Butler Merge Queue — How Strava Merges Code

For close to a year, a large portion of our repositories on GitHub have been using a fast-forward-only master branch that is guaranteed to be green (all CI tests have passed) and that is guaranteed to have only Pull Request (reviewed) code in it. Developers fire-and-forget a Slack slash command that squashes their commits, runs all tests, merges their Pull Requests, and cleans up their Git branch. This is the story of how we got there.

State of the System

At Strava we use GitHub Pull Requests to do all of our code review work. We view code reviews as a critical part of the development process both because peer-reviewed code is less buggy and easier to read, and because code reviews allow us to share knowledge and ownership of code.

The front-end application tier for our website and API is a Ruby on Rails application. It is our most active code base: in 2016 36 developers submitted 3100 Pull Requests to this repository. Our current release process involves deploying the master branch twice daily. We would eventually like to move to a continuous release cadence.

At Strava we have a continuous integration and build service named Butler (more about why we built our own CI service in another blog post). Butler monitors GitHub activity, automatically runs tests and builds, and notifies both GitHub and Slack of successes and failures.

In mid-2016 our web team enabled two new GitHub protection features on the shared master branch of our main Rails application. The first ensured that no developer could commit directly to the master branch - they had to go through a Pull Request and code review process. The second ensured that Pull Requests had to be up-to-date with master before being merged.

Ensuring that Pull Requests are up to date with master has the benefit of guaranteeing a successful build once the code is merged, and ensures that merge conflicts are resolved and reviewed on the feature branch. Both of these protections brought us closer to making continuous deployment possible and helped enforce that our development process was driven through code reviews.
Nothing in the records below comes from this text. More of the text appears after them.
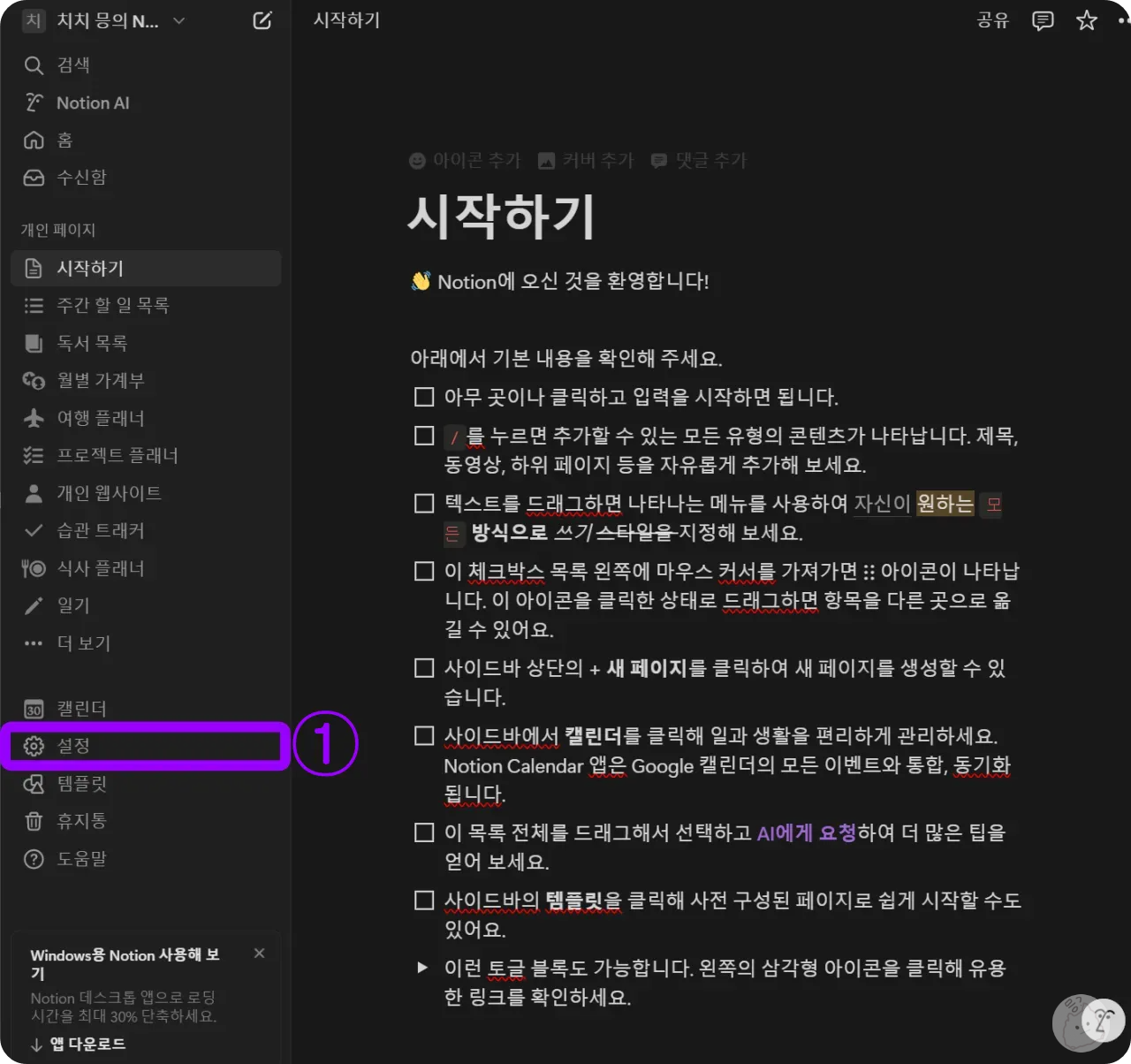Open the 설정 settings gear
1131x1064 pixels.
coord(74,745)
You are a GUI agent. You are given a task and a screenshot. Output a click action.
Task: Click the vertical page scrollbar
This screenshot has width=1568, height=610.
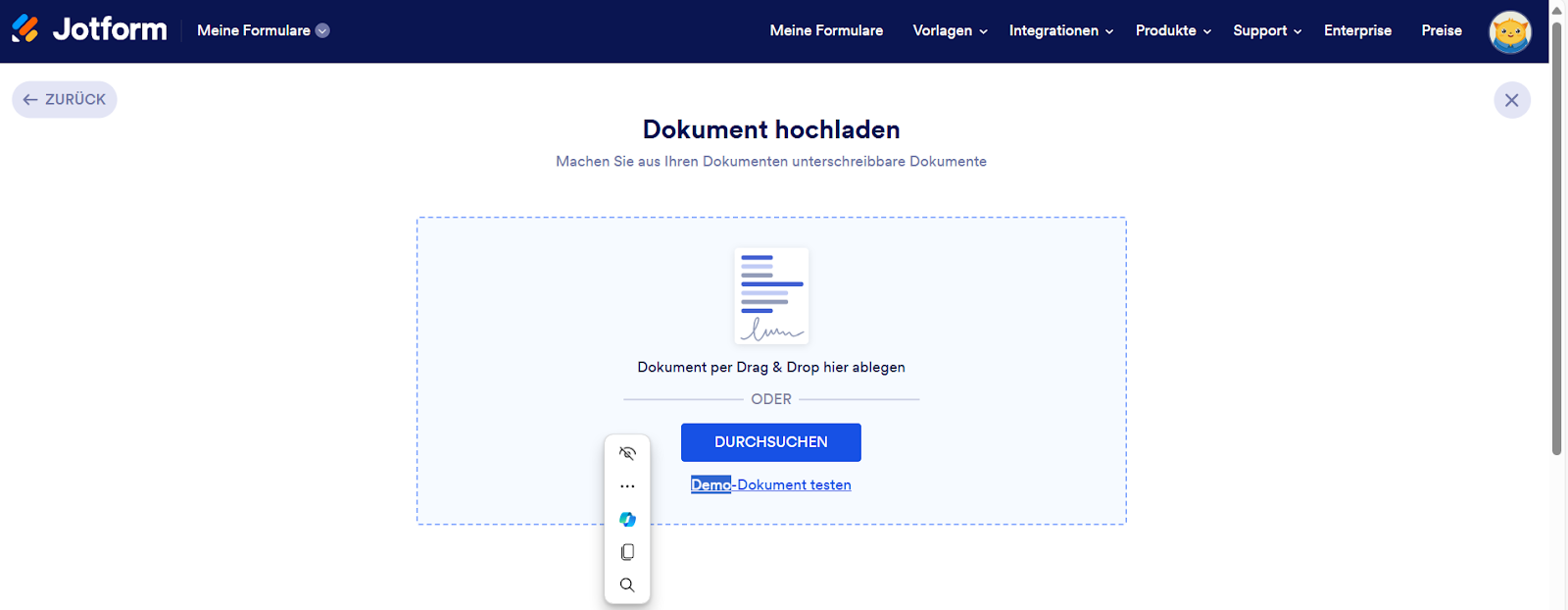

Aside from the continuous deployment goal, having an always green master is still important for us:

  • We deploy the master branch twice daily. A failing test suite on master means deployments are held up.
  • A single failing test on any shared branch can easily hide additional failing tests introduced by subsequent commits, which makes fixing the entire test suite more difficult.
  • The committer responsible for a failing test on master is under unnecessary time pressure to fix code quickly, making mistakes and sloppy solutions likely.

The problem with the new protections is that they significantly impacted our code merge process because they effectively pitted developers against each other. Getting code merged to master became a race which involved rebasing changes, waiting for tests to run, and then pushing before master had been updated by someone else. Failure required a developer to restart this entire process from scratch.

At this point you may be asking yourself, “why not use GitHub’s Squash and Merge feature?” There are a few reasons:

  • this feature had not yet been released;
  • even today it does not guarantee that the rebased and squashed commit passes CI before merging; and
  • it automatically squashes all commits (more on this later).

Engineering a Solution

The Developer Productivity Engineering (DPE) team at Strava applies engineering practices to improve and automate the processes and tools used by software developers, with the aim of increasing developer productivity.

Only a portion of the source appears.